━━━ DATA SUPPLIED
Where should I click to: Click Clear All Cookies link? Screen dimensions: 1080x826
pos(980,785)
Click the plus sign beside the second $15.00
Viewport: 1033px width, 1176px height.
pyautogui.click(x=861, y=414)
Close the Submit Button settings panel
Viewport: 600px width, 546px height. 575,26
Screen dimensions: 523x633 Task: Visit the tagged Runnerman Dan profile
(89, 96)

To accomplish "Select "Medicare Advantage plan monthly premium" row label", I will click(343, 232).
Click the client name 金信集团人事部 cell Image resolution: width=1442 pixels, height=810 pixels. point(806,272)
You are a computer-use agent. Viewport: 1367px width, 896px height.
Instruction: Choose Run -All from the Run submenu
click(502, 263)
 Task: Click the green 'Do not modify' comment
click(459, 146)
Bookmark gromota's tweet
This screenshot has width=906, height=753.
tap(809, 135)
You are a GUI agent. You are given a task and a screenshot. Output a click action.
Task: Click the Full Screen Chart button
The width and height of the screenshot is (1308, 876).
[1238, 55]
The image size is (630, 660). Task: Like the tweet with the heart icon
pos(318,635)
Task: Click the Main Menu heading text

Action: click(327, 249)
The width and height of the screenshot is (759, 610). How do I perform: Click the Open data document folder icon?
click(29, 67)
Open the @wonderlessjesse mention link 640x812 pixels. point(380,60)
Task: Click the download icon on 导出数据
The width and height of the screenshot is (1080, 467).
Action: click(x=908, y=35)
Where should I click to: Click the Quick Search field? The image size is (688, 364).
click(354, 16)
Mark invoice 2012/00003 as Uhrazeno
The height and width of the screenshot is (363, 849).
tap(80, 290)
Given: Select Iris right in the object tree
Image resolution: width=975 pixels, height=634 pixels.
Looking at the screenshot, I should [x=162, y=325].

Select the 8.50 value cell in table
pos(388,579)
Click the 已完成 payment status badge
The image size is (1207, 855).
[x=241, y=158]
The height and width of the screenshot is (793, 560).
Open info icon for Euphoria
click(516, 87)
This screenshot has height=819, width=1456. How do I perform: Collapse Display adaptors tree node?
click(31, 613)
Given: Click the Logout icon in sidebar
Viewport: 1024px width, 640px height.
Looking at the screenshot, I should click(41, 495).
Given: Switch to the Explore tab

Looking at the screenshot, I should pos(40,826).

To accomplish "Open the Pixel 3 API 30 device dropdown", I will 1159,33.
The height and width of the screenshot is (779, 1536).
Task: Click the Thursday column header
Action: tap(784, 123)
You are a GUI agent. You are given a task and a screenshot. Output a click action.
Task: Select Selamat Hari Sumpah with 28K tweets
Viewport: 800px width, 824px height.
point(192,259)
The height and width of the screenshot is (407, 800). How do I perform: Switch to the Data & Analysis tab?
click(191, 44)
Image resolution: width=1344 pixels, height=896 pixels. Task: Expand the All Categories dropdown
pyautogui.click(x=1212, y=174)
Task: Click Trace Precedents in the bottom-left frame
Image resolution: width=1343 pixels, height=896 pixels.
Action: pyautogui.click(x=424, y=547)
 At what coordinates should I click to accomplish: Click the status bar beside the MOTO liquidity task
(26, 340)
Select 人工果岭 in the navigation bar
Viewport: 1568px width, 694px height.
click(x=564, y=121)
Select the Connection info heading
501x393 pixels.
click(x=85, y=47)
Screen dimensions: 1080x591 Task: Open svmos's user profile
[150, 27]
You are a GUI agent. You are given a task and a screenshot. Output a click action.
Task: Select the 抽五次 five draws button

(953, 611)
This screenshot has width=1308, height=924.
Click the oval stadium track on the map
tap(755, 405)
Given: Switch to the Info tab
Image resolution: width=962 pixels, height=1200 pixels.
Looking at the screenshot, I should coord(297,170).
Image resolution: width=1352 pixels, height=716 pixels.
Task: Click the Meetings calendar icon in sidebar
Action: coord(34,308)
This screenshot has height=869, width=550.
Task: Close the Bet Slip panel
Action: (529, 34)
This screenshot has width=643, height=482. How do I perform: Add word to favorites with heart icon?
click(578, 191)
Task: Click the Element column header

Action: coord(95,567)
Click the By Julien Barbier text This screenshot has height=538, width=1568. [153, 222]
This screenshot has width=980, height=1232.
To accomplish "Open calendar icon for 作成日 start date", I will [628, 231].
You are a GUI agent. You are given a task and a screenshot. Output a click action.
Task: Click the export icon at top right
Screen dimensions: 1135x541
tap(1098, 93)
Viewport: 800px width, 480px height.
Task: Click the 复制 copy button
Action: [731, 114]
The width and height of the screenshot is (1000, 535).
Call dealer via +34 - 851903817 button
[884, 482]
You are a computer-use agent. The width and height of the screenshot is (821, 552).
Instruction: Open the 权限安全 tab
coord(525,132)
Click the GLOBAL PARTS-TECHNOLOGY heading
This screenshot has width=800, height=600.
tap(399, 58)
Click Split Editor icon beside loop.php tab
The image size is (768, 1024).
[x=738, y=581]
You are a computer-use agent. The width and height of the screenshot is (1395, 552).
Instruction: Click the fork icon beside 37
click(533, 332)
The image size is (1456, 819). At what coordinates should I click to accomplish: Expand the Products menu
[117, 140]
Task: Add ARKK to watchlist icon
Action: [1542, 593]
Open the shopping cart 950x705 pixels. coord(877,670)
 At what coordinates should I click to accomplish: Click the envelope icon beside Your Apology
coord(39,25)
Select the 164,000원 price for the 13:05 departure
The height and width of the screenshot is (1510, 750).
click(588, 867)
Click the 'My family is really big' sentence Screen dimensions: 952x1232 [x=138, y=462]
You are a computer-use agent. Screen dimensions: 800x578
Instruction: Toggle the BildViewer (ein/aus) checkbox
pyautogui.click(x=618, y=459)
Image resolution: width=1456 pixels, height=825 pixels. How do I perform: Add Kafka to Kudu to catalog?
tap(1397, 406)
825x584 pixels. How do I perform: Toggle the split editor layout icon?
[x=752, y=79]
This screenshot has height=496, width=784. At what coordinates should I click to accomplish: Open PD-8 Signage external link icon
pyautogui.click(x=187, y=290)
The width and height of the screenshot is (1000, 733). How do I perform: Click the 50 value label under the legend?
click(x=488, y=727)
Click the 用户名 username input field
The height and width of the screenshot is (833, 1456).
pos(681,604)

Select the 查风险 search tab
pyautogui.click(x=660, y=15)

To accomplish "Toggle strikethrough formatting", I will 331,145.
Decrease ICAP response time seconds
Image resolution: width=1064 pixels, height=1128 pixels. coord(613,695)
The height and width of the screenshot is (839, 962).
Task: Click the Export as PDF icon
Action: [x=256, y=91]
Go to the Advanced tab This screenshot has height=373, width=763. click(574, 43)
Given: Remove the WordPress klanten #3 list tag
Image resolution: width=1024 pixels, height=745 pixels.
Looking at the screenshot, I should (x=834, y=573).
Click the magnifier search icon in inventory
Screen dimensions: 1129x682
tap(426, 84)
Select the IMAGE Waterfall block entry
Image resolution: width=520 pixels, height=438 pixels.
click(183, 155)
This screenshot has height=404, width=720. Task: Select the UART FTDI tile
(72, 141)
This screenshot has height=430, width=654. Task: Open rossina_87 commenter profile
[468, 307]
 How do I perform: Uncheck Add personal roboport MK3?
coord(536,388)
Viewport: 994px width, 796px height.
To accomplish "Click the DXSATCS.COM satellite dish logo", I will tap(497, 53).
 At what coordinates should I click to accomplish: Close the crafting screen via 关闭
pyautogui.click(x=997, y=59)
━━━━━━
**EXERCISE OBJECTIVE**. Write the lines again exactly, from the first line of the material above to the line that includes "Click the client", both included. Leave out all the rest.

**SOLUTION FOR THIS PROBLEM**.
Where should I click to: Click Clear All Cookies link? Screen dimensions: 1080x826
pos(980,785)
Click the plus sign beside the second $15.00
Viewport: 1033px width, 1176px height.
pyautogui.click(x=861, y=414)
Close the Submit Button settings panel
Viewport: 600px width, 546px height. 575,26
Screen dimensions: 523x633 Task: Visit the tagged Runnerman Dan profile
(89, 96)

To accomplish "Select "Medicare Advantage plan monthly premium" row label", I will click(343, 232).
Click the client name 金信集团人事部 cell Image resolution: width=1442 pixels, height=810 pixels. point(806,272)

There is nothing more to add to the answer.